Problem description
Reproduce the entries below character for character.

[Collected data entries]
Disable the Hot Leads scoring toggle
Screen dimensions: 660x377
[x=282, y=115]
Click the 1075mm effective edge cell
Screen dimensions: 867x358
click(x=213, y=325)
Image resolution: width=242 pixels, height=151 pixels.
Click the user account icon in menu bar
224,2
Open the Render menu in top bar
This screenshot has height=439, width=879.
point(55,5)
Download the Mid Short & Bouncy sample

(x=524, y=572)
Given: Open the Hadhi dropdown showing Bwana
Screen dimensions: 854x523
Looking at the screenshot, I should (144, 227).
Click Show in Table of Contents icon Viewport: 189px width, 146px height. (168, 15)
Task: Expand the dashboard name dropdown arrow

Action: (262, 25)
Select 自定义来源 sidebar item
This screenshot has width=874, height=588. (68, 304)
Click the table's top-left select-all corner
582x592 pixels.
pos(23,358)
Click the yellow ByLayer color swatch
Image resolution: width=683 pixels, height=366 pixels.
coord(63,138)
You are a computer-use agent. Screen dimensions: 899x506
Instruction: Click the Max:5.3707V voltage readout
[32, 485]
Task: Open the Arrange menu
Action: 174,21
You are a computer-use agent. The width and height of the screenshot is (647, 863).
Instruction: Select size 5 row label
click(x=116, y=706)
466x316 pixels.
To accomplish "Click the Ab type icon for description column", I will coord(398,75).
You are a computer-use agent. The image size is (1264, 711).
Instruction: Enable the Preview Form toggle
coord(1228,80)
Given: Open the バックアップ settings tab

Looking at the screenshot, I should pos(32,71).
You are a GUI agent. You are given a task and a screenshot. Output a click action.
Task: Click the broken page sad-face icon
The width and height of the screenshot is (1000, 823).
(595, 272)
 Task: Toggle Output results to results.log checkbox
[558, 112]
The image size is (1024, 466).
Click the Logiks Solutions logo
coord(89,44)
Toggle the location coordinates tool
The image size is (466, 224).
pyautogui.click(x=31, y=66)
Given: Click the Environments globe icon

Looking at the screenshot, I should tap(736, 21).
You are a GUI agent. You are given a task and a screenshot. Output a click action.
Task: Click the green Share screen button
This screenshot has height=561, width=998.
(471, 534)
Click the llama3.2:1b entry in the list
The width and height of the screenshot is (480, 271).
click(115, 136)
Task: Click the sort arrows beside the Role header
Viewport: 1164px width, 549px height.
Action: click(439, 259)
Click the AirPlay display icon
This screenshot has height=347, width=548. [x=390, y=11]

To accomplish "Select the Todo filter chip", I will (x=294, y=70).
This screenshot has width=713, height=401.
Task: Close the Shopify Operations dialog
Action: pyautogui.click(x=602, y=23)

Exercise answer
Disable the Hot Leads scoring toggle
Screen dimensions: 660x377
[x=282, y=115]
Click the 1075mm effective edge cell
Screen dimensions: 867x358
click(x=213, y=325)
Image resolution: width=242 pixels, height=151 pixels.
Click the user account icon in menu bar
224,2
Open the Render menu in top bar
This screenshot has height=439, width=879.
point(55,5)
Download the Mid Short & Bouncy sample

(x=524, y=572)
Given: Open the Hadhi dropdown showing Bwana
Screen dimensions: 854x523
Looking at the screenshot, I should (144, 227).
Click Show in Table of Contents icon Viewport: 189px width, 146px height. (168, 15)
Task: Expand the dashboard name dropdown arrow

Action: (262, 25)
Select 自定义来源 sidebar item
This screenshot has width=874, height=588. (68, 304)
Click the table's top-left select-all corner
582x592 pixels.
pos(23,358)
Click the yellow ByLayer color swatch
Image resolution: width=683 pixels, height=366 pixels.
coord(63,138)
You are a computer-use agent. Screen dimensions: 899x506
Instruction: Click the Max:5.3707V voltage readout
[32, 485]
Task: Open the Arrange menu
Action: 174,21
You are a computer-use agent. The width and height of the screenshot is (647, 863).
Instruction: Select size 5 row label
click(x=116, y=706)
466x316 pixels.
To accomplish "Click the Ab type icon for description column", I will coord(398,75).
You are a computer-use agent. The image size is (1264, 711).
Instruction: Enable the Preview Form toggle
coord(1228,80)
Given: Open the バックアップ settings tab

Looking at the screenshot, I should pos(32,71).
You are a GUI agent. You are given a task and a screenshot. Output a click action.
Task: Click the broken page sad-face icon
The width and height of the screenshot is (1000, 823).
(595, 272)
 Task: Toggle Output results to results.log checkbox
[558, 112]
The image size is (1024, 466).
Click the Logiks Solutions logo
coord(89,44)
Toggle the location coordinates tool
The image size is (466, 224).
pyautogui.click(x=31, y=66)
Given: Click the Environments globe icon

Looking at the screenshot, I should tap(736, 21).
You are a GUI agent. You are given a task and a screenshot. Output a click action.
Task: Click the green Share screen button
This screenshot has height=561, width=998.
(471, 534)
Click the llama3.2:1b entry in the list
The width and height of the screenshot is (480, 271).
click(115, 136)
Task: Click the sort arrows beside the Role header
Viewport: 1164px width, 549px height.
Action: click(439, 259)
Click the AirPlay display icon
This screenshot has height=347, width=548. [x=390, y=11]

To accomplish "Select the Todo filter chip", I will (x=294, y=70).
This screenshot has width=713, height=401.
Task: Close the Shopify Operations dialog
Action: pyautogui.click(x=602, y=23)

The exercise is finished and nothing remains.